◆ **Job**
Reproduce the records word for word, beginning with the first line and continuing through the line that contains "Action: (x=30, y=293)". Omit the pictures from your copy.
— begin —
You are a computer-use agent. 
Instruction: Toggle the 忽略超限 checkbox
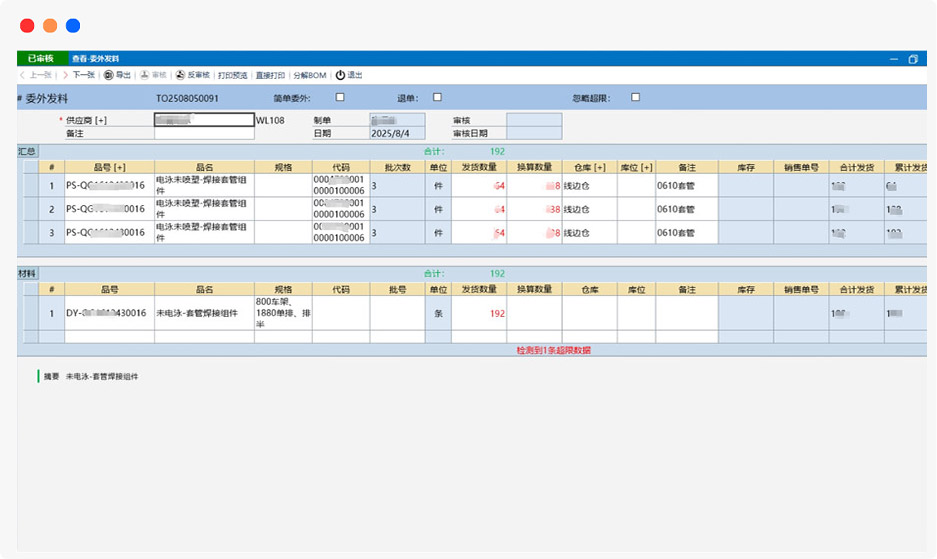[x=636, y=98]
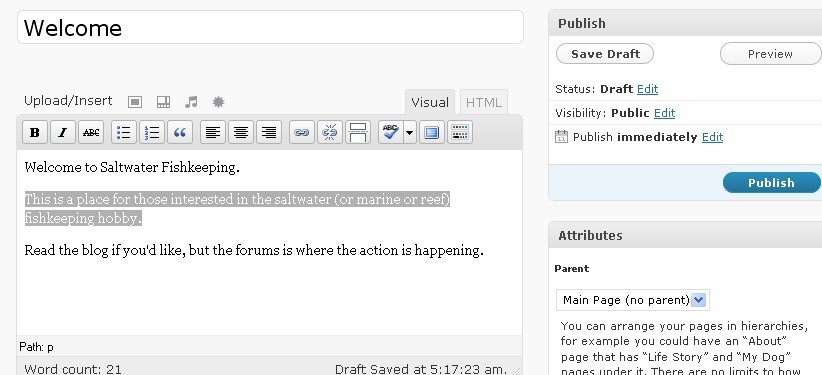822x375 pixels.
Task: Switch to the HTML editor tab
Action: (483, 102)
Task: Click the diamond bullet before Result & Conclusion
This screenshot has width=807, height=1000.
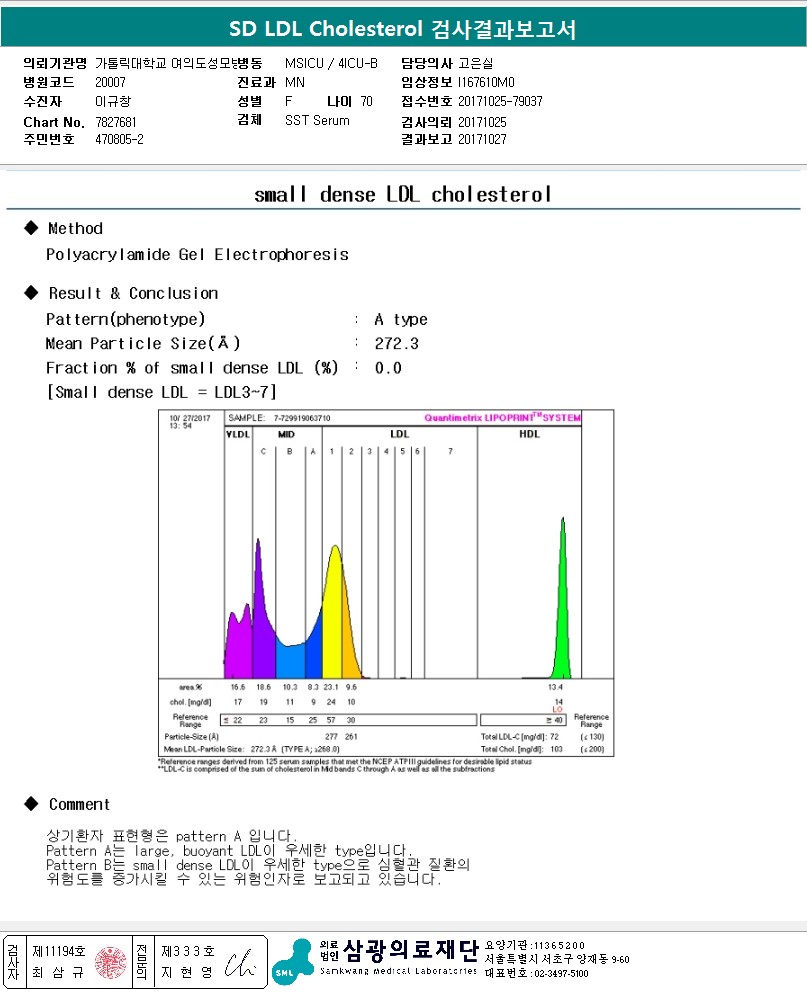Action: (x=30, y=293)
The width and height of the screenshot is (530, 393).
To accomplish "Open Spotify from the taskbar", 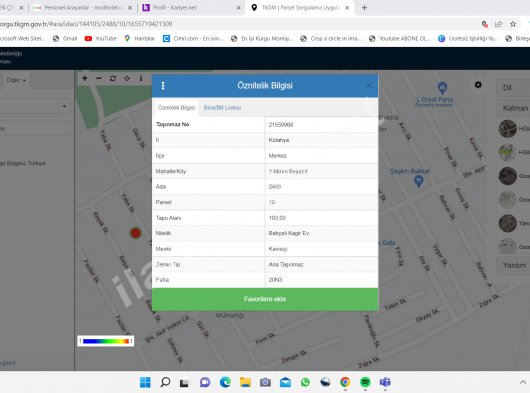I will point(365,382).
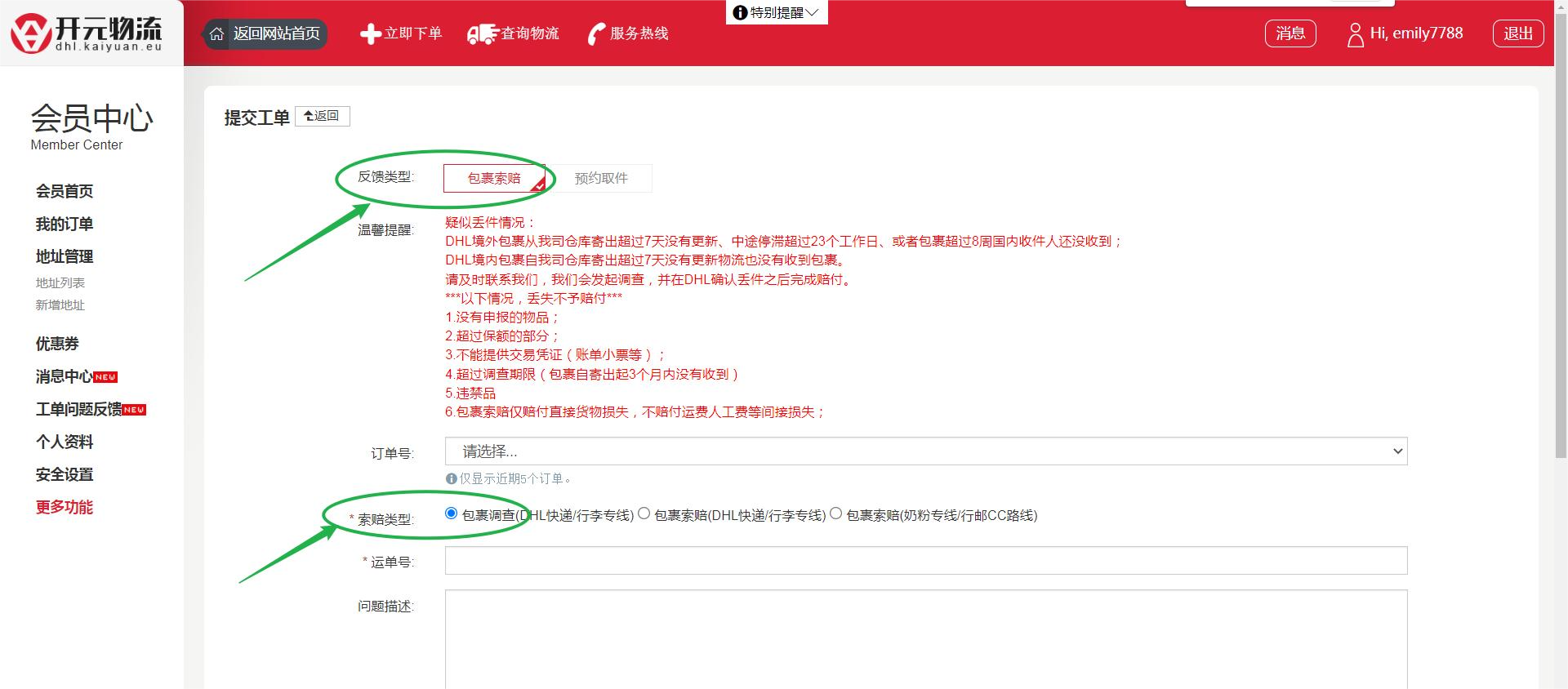Open 我的订单 in the sidebar menu
The image size is (1568, 689).
click(x=65, y=224)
— end —
◆ **Output of the task**
You are a computer-use agent. 
Instruction: Toggle the 忽略超限 checkbox
[x=636, y=98]
822x375 pixels.
Task: Switch to the HTML editor tab
Action: (483, 102)
Task: Click the diamond bullet before Result & Conclusion
This screenshot has width=807, height=1000.
Action: (x=30, y=293)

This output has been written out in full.